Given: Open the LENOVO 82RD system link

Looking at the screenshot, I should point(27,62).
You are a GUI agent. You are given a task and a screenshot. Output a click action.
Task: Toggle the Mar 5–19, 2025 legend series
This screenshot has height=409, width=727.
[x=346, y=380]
______
--- What to produce ---
Extract every line of the listing above that contains the string "screenshot". Case counts.

--- Response ---
Looking at the screenshot, I should point(27,62).
You are a GUI agent. You are given a task and a screenshot. Output a click action.
This screenshot has height=409, width=727.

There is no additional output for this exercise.